Instructions to follow = Please set down only the lines below starting with the line with "The width and height of the screenshot is (1275, 382)." and going on through the line with "Viewport: 577px width, 346px height.", verbatim and without pictures.
[Task material]
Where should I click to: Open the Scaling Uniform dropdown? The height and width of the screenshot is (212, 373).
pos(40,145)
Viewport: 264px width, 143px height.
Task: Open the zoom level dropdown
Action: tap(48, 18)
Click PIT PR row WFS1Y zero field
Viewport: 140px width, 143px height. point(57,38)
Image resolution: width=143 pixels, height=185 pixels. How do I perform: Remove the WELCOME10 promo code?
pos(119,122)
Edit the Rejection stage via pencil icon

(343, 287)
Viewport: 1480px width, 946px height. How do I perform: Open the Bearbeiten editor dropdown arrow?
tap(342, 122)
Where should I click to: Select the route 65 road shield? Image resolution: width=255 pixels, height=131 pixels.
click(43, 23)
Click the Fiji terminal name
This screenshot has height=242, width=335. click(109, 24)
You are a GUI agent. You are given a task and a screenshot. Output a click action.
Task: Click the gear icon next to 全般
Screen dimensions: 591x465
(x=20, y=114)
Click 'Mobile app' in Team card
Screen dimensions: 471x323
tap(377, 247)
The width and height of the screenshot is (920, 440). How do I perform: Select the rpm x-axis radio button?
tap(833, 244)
[/Task material]
[Task material]
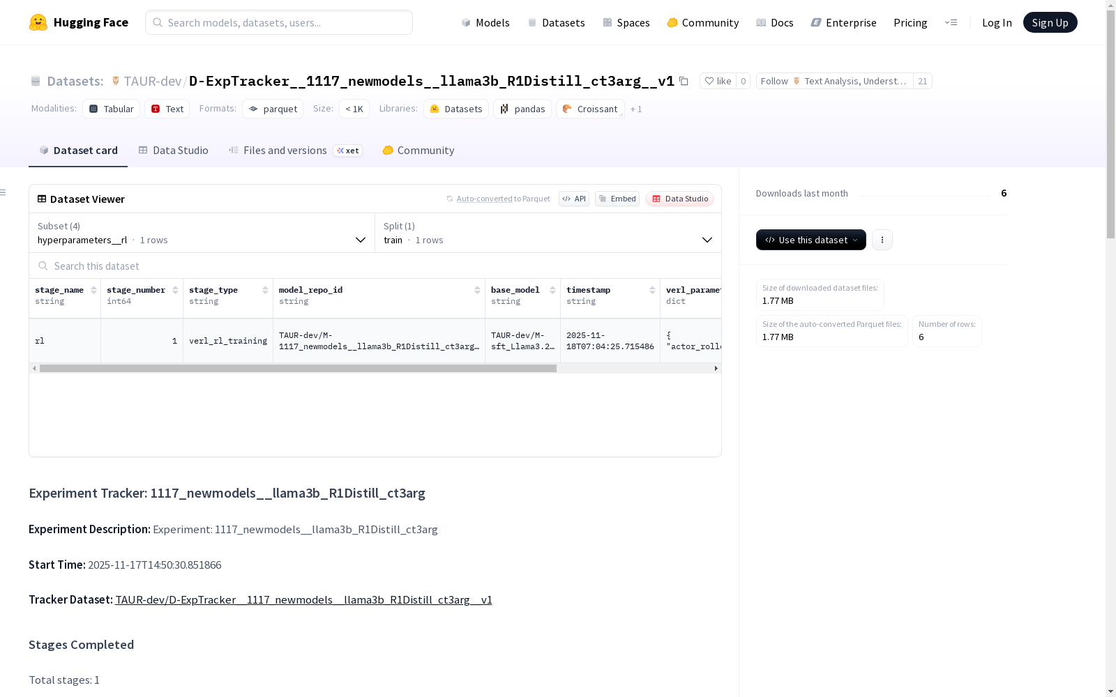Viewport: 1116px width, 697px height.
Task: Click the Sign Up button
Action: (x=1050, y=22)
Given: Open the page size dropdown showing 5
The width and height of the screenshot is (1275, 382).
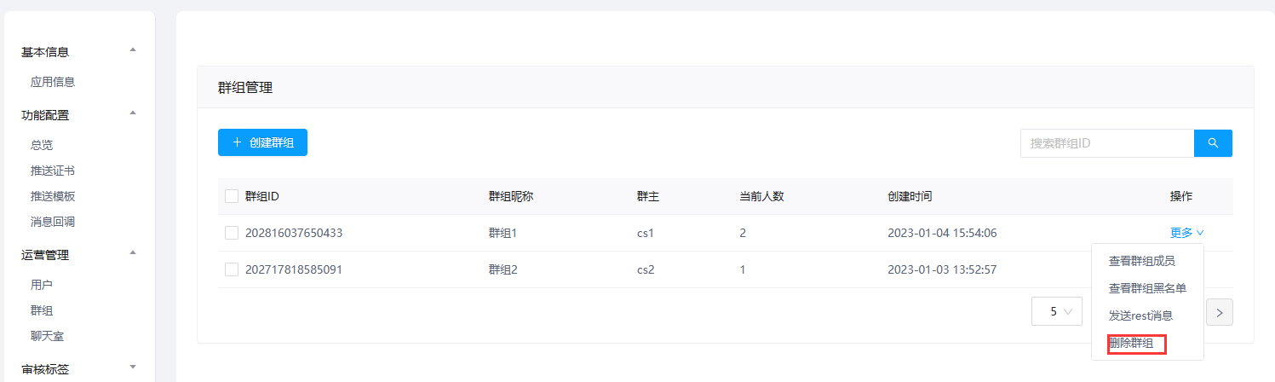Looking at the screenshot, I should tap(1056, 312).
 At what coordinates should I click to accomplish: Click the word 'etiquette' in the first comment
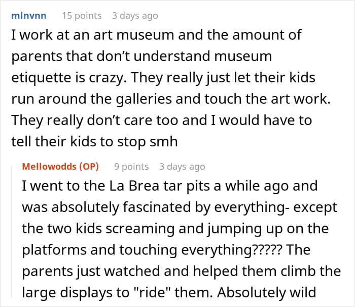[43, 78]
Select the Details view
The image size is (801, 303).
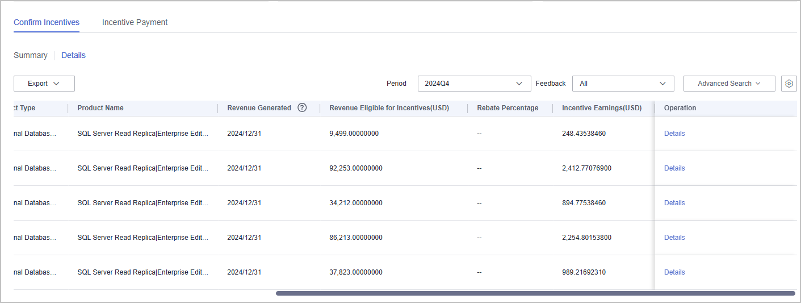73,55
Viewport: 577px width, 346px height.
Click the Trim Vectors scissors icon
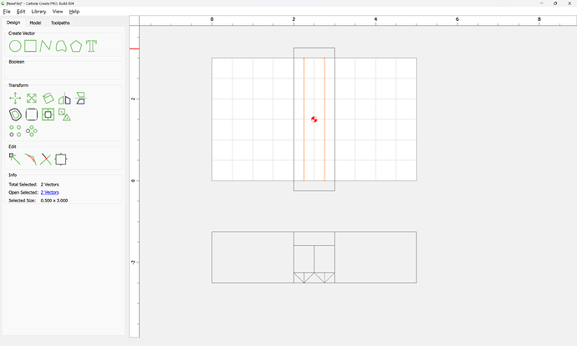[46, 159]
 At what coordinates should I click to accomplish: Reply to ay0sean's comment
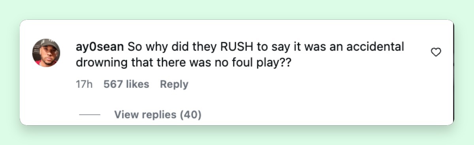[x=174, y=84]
[/Task material]
Written answer =
The width and height of the screenshot is (1275, 382).
Looking at the screenshot, I should tap(1056, 312).
 At what coordinates should I click to accomplish: Click the word 'etiquette' in the first comment
[43, 78]
Select the Details view
The image size is (801, 303).
73,55
Viewport: 577px width, 346px height.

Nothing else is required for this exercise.